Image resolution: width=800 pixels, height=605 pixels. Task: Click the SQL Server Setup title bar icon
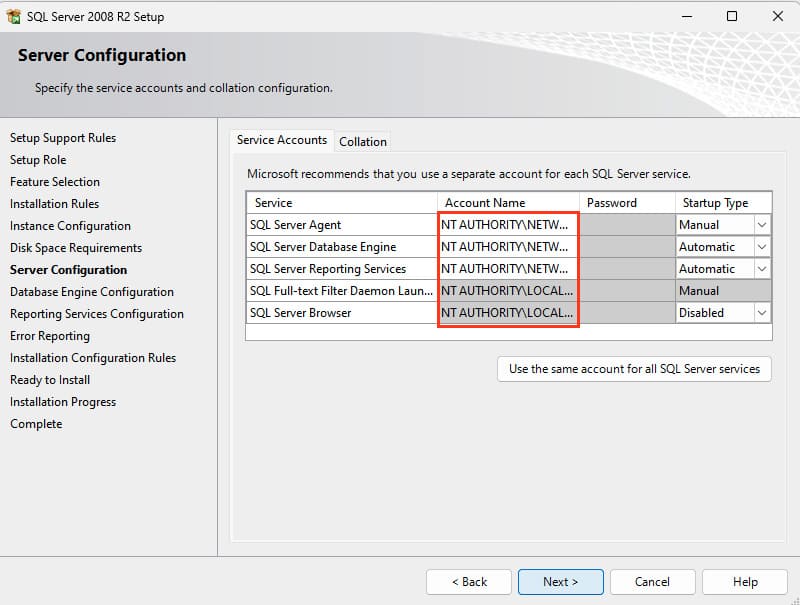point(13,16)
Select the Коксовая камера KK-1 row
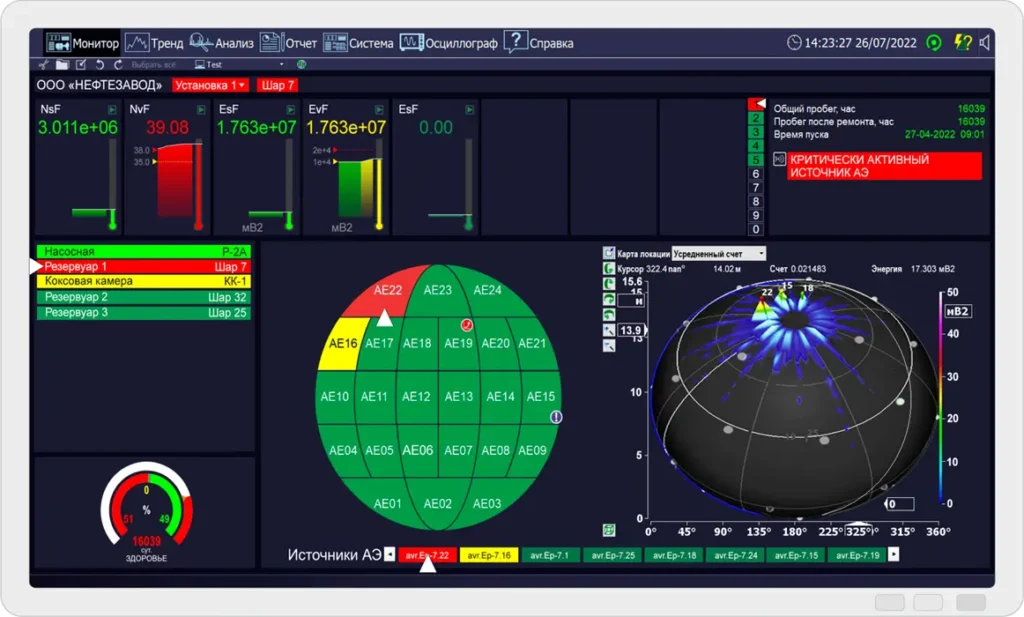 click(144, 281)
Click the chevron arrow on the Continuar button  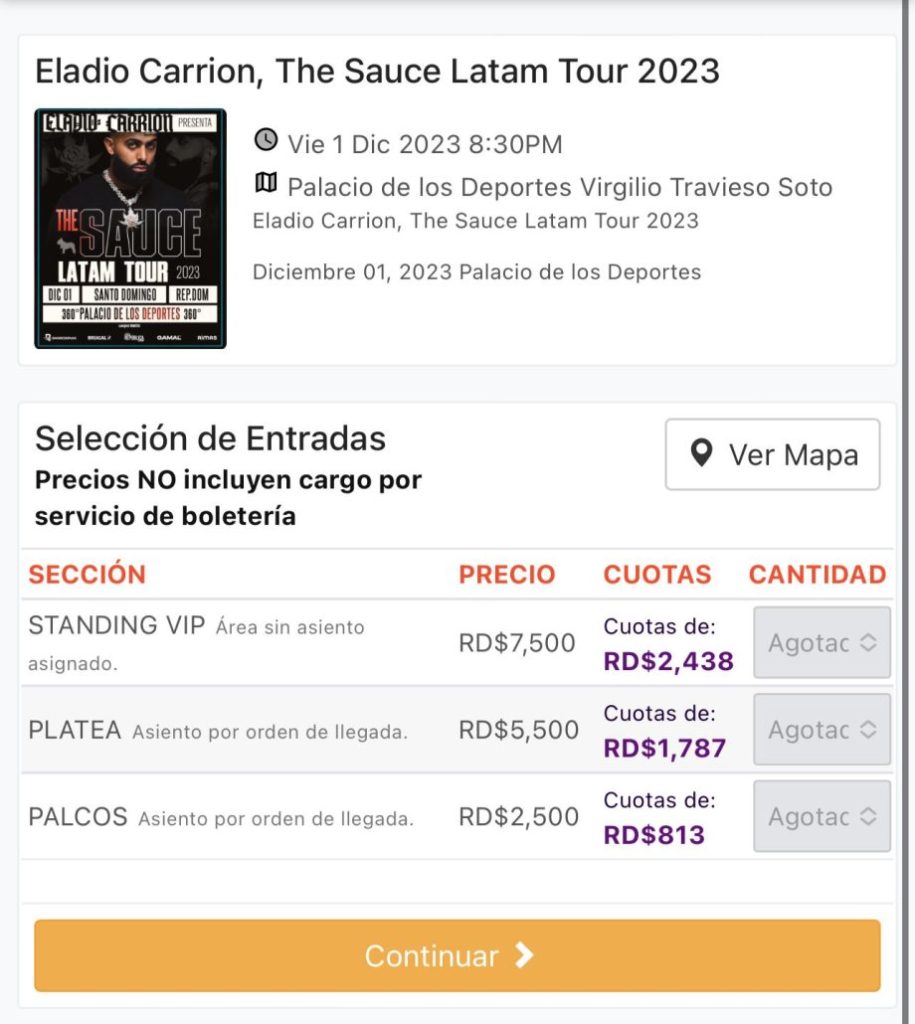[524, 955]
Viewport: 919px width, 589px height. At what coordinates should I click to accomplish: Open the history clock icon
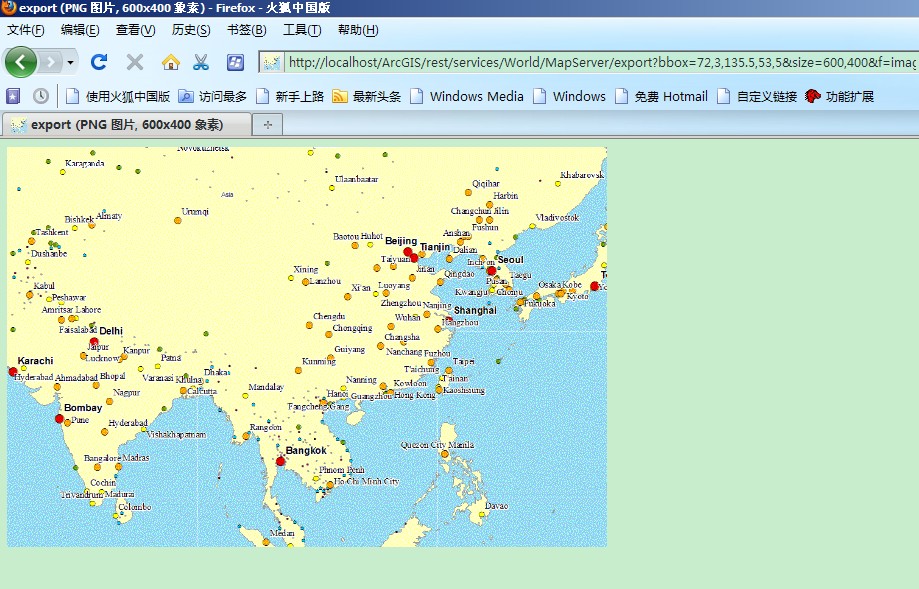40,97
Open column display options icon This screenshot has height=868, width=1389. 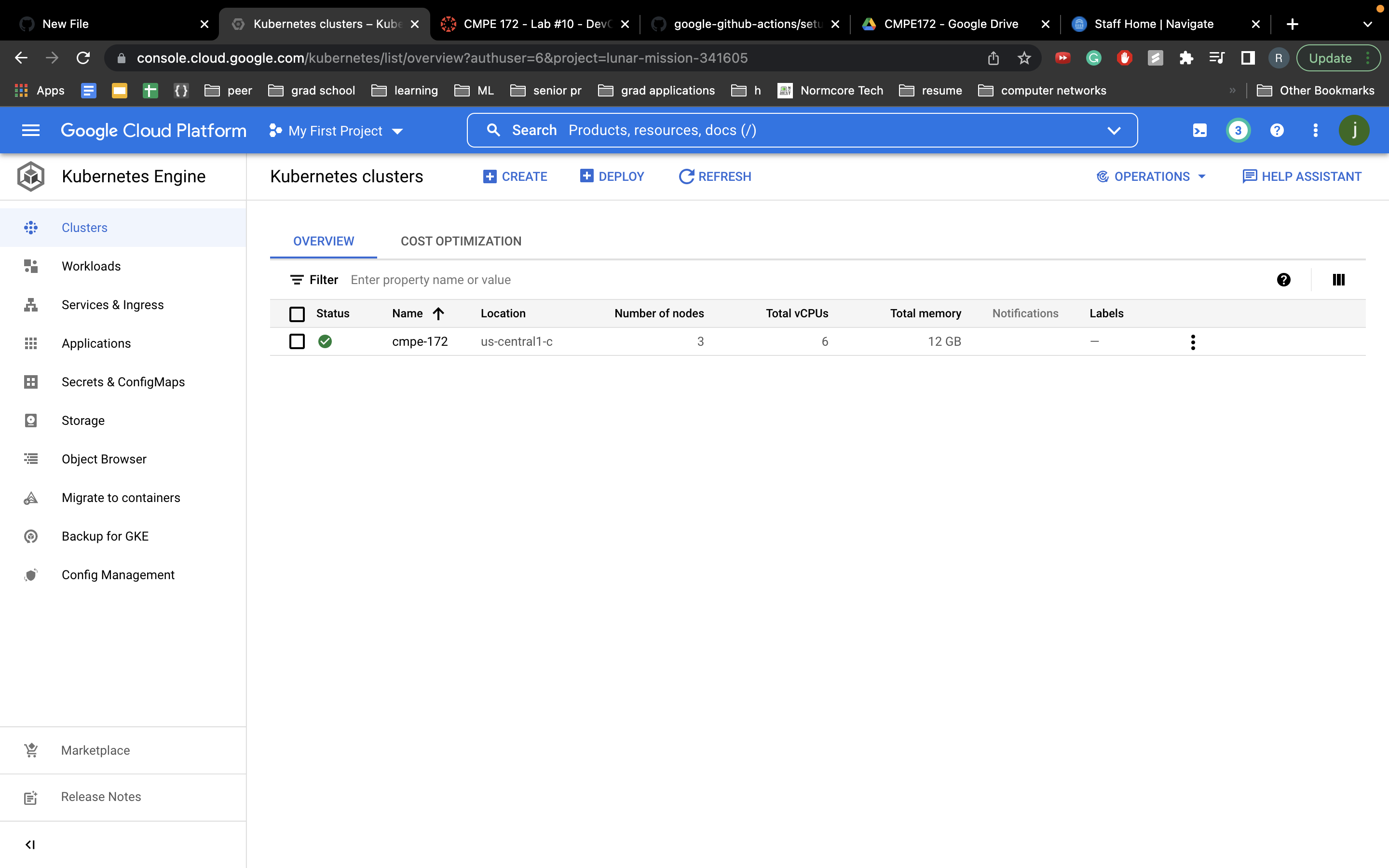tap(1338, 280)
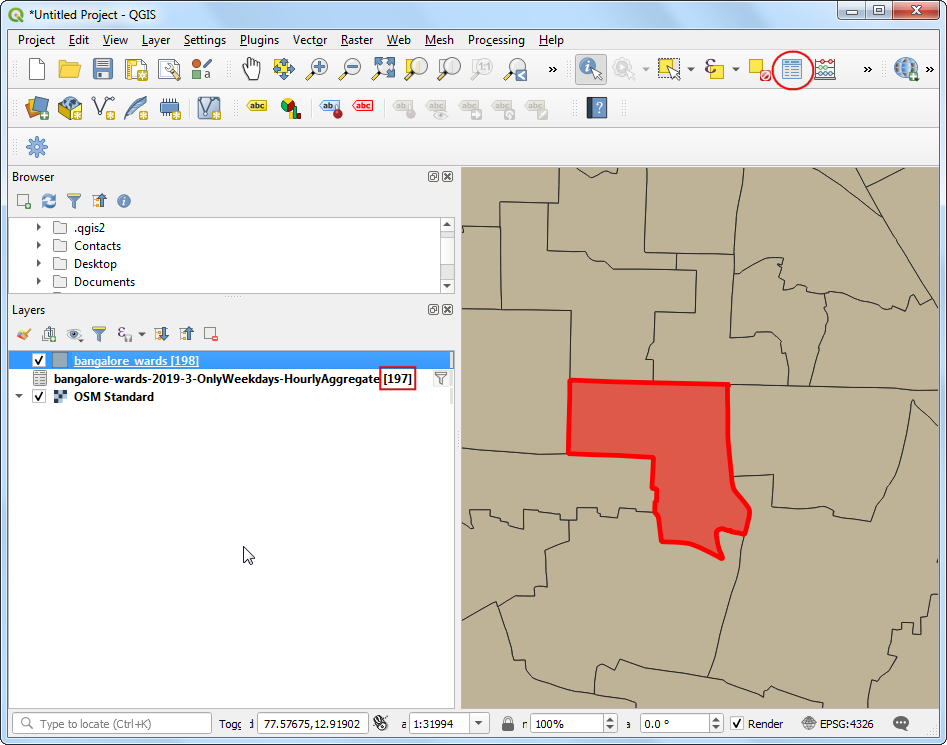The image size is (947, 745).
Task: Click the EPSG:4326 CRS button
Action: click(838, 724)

--

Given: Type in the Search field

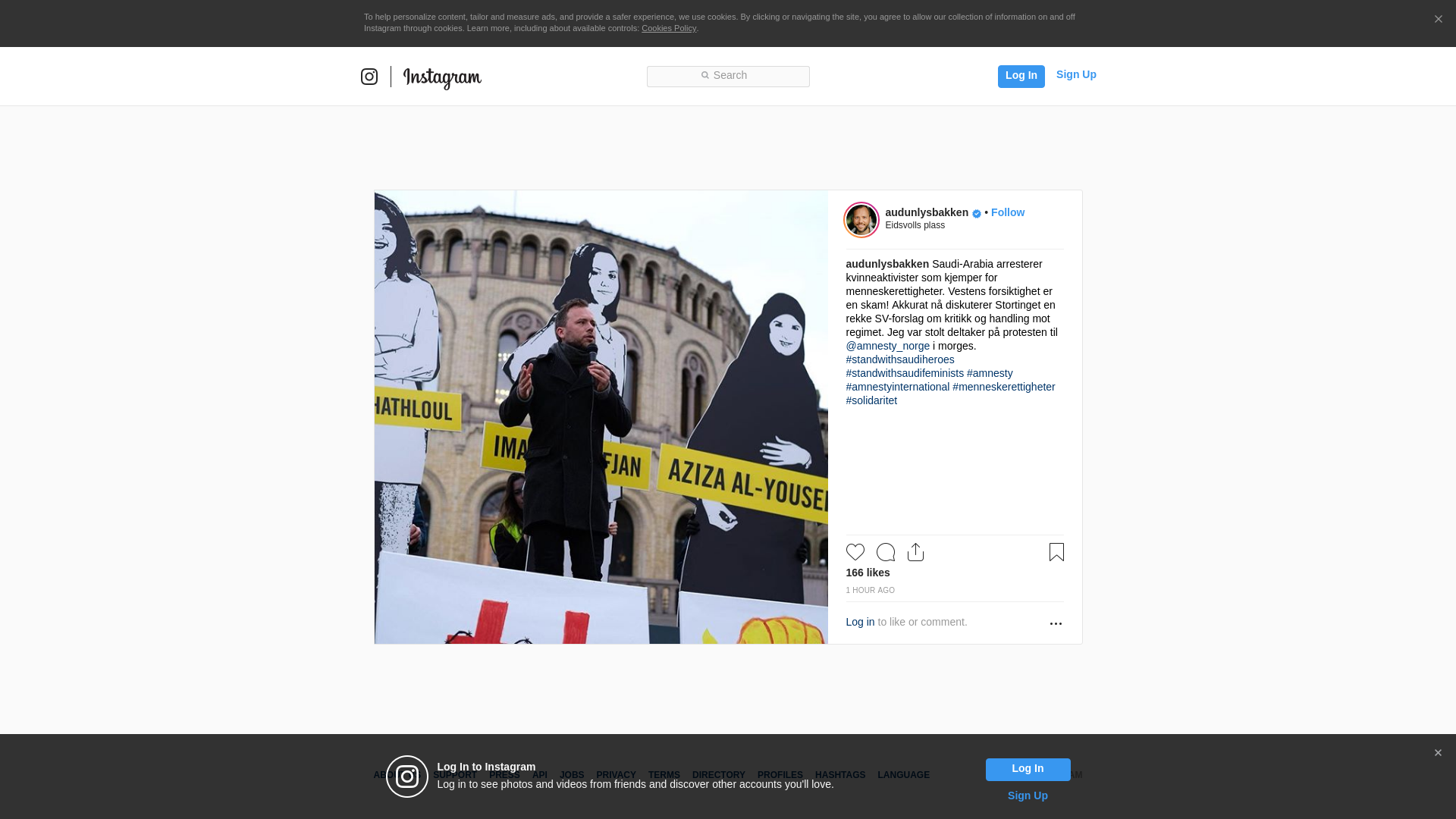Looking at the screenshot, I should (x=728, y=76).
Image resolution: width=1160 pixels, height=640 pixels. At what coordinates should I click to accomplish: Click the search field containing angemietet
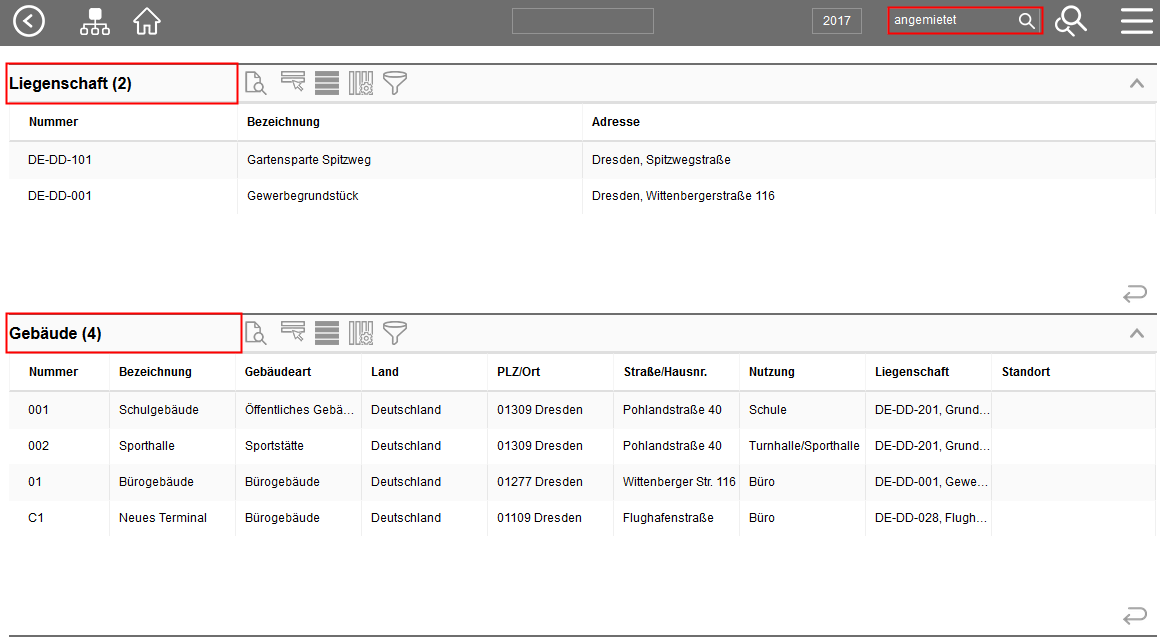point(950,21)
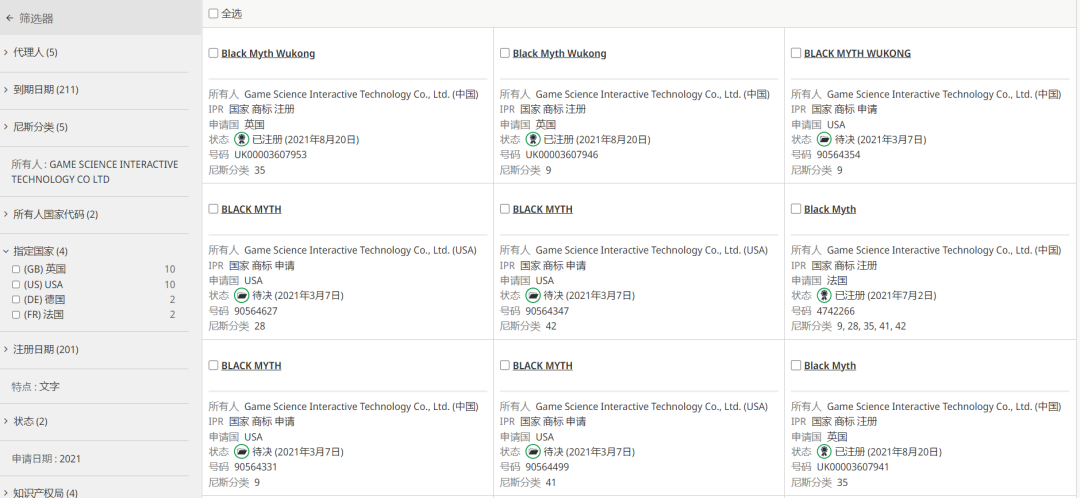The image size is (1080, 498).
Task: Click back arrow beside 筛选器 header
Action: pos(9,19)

...

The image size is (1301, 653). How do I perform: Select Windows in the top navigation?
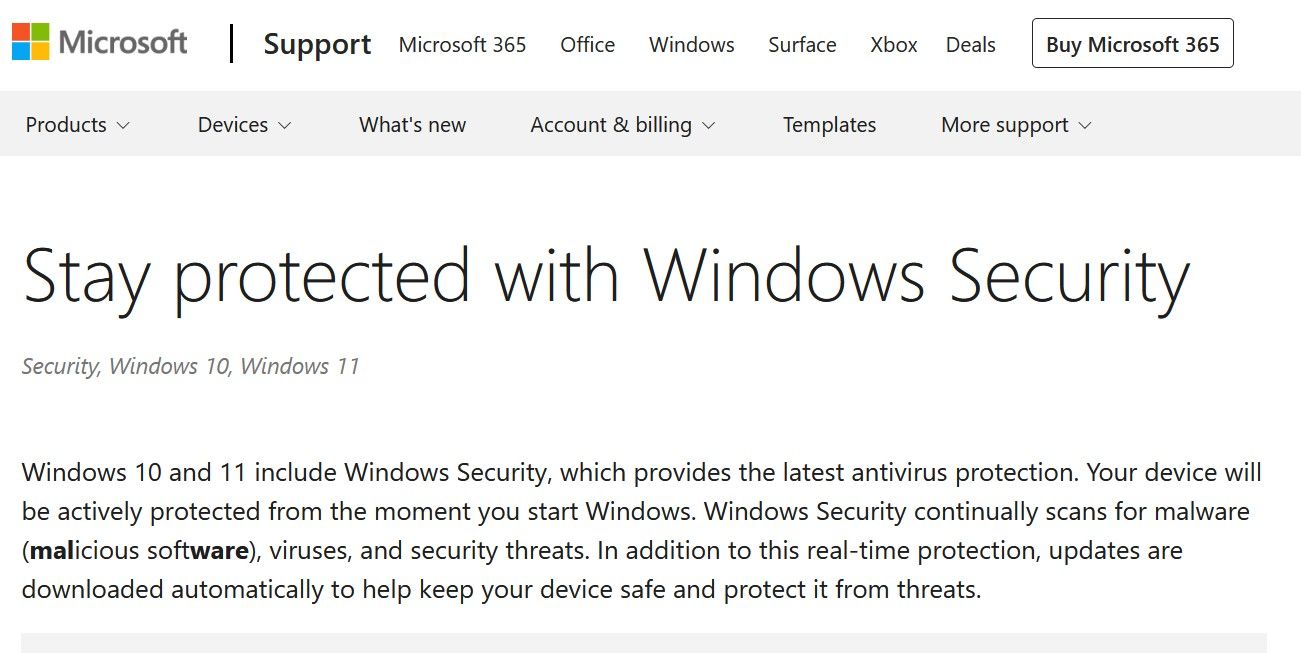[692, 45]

* [SET EXERCISE] List each line of the material above that contains the string "coordinates", and copy each one in full.

* [SOLUTION]
Viewport: 919px width, 589px height. At what coordinates should I click to accomplish: Open the history clock icon
Image resolution: width=1160 pixels, height=640 pixels. At what coordinates should I click to accomplish: Click the search field containing angemietet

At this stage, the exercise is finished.